Stored items:

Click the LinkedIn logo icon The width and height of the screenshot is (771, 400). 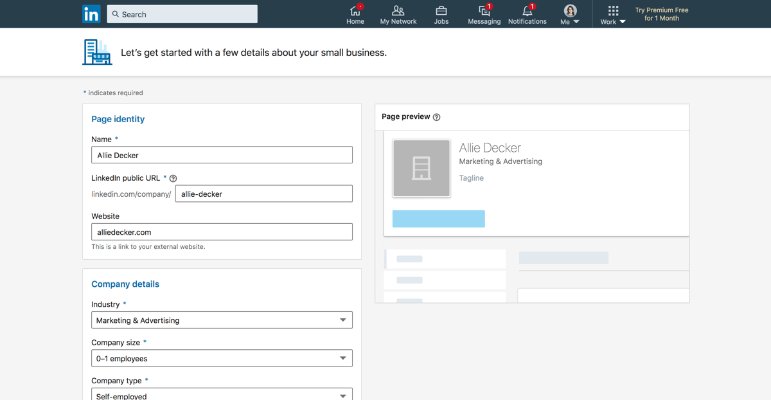click(91, 14)
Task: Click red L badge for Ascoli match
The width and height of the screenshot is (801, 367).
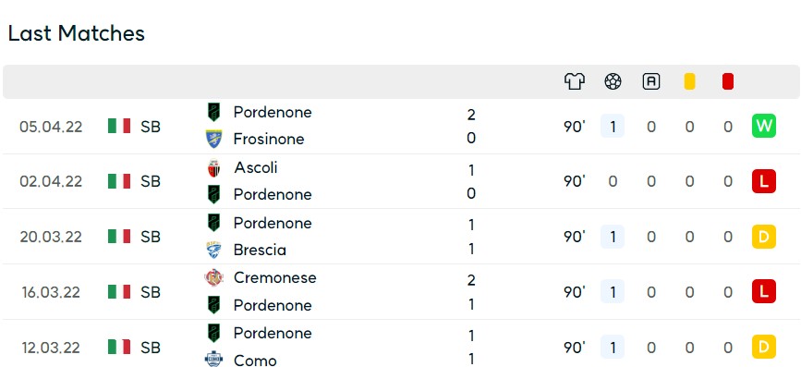Action: coord(764,181)
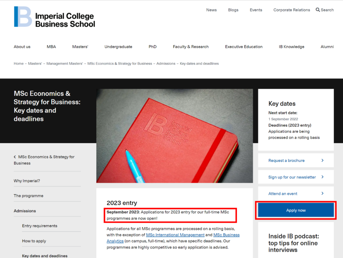343x258 pixels.
Task: Open the Events link in top bar
Action: point(256,10)
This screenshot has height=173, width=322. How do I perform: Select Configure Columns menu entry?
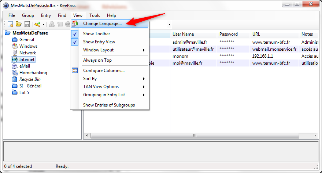(104, 71)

EXERCISE OBJECTIVE: From the line that contains "The width and height of the screenshot is (801, 367)." to the last line of the data above, inclusive, transcribe every line exactly and only those lines, omitting pictures.

RESULT OF THE TASK:
The width and height of the screenshot is (801, 367).
Action: coord(764,181)
343x258 pixels.
Task: Open the Events link in top bar
Action: point(256,10)
This screenshot has height=173, width=322. How do I perform: Select Configure Columns menu entry?
(104, 71)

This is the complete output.